22 июня 2020, 04:00
Статья
75-летие Победы

В Великой Отечественной войне воевали и погибали обычные люди. В мирной жизни они любили, работали, учились и играли в прятки. А уйдя на фронт, писали письма близким. Две семьи, сохранившие такие письма, рассказали нам о своих родных — и об историях, которые стоят за этими строчками

Личный архив Ирины Чалабовой

"Имя моей Ниночки". Любовь ассирийца Гоги и полячки Нины

"Здравствуй, Ниночка! Ниночка, пишу эти строки, а сам не знаю, живы вы или нет. Ведь два года о вас ничего не знаю. При получении этой открытки телеграфируй мне и напиши письмо — опиши все. Целую, Гоги". И дата — 4 сентября 1943 года.

На конверте — приписка: "Если не найдется адресат, прошу кого-нибудь из соседей ответить мне". А рядом с письмом — самодельная открытка: мальчик и девочка перепрыгивают через обрыв, а вокруг — горы и полевые цветы. На обратной стороне написано: "Томочке". Так Тамара, родившаяся 13 мая 1941 года, заочно "познакомилась" с отцом.

Родители Гоги были ассирийцами. В начале XX века они бежали из Османской империи от геноцида и осели в Тифлисе. Примерно в то же время из Литвы в Таганрог сбежала влюбленная пара поляков, которым родители не давали пожениться. В ассирийской семье в 1912 году родился Гавриил Чалабов, сокращенно — Гоги. А в польской годом позже — Антонина Шкодзик, или Нина.

Они познакомились в стройотряде в Ростове. Он — художник, она — медсестра. Она — зеленоглазая, светловолосая. Он — смуглый, 158 сантиметров ростом, самый маленький и юркий в своей семье: у него было пять двухметровых братьев. Сохранилась открытка: замысловатые вензеля, а на обратной стороне надпись: "Вверху твои инициалы Н.К.Ш., а внизу Гоги.
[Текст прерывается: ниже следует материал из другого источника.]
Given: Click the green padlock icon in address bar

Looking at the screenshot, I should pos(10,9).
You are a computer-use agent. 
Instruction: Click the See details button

В следующем письме постараюсь прислать красиво написанное (красками) имя моей Ниночки". И дата: 1937 год. Так он за ней ухаживал.

Гоги и Нина поженились, в Ростове им дали маленькую комнату рядом с котельной. Там родилась Томочка. Через полтора месяца Гоги забрали на фронт, а Нина переехала к сестре в Таганрог — с ребенком так было все-таки проще. А 17 октября Таганрог оккупировали.

Шоколадки и расстрельный список

"Прошло пять месяцев со вступления немцев в Таганрог. <...> Большая часть населения недоедает. Некоторые ходили за продовольствием в селения по 15 раз и за 60 км. Пообморозились, а много и совсем позамерзли. По селам румынские солдаты бесцеремонно загоняют в амбар на ночлег всех пришедших для обмена, а молоденьких девушек и вообще красивеньких уводят к себе…"

Из дневника Николая Саенко — жителя оккупированного Таганрога

Нина тоже ходила в соседние села за продуктами. Как-то раз пришла с сестрой за молоком, а там — гитлеровцы. Спрятались в стоге сена. "А они стали этот стог проверять вилами, — рассказывает внучка Нины Ирина. — Могли бы проткнуть и убить... Повезло". После войны у Нины в доме стоял сундук — она складывала туда крупу и мыло. Говорила: "Должно быть, должно быть, мало ли что".

У немцев был список людей "не тех" национальностей. Если партизаны совершали диверсию, из списка брали случайных людей — и расстреливали. Нина как полячка должна была в него попасть. По рассказам, ее спасло то, что муж был ассирийцем. Есть свидетельства, что из-за внешности гитлеровцы часто принимали ассирийцев за евреев и, соответственно, планировали их уничтожать — но передумывали, когда им объясняли ошибку. И даже относились к ассирийцам уважительно — вплоть до того, что на оккупированной территории им выписывали талоны на питание.

"Оккупанты, как правило офицеры из числа образованных людей или даже представителей немецкой аристократии, выясняли, кто стоит перед ними, и резко меняли отношение и начинали оказывать откровенное покровительство ассирийцам".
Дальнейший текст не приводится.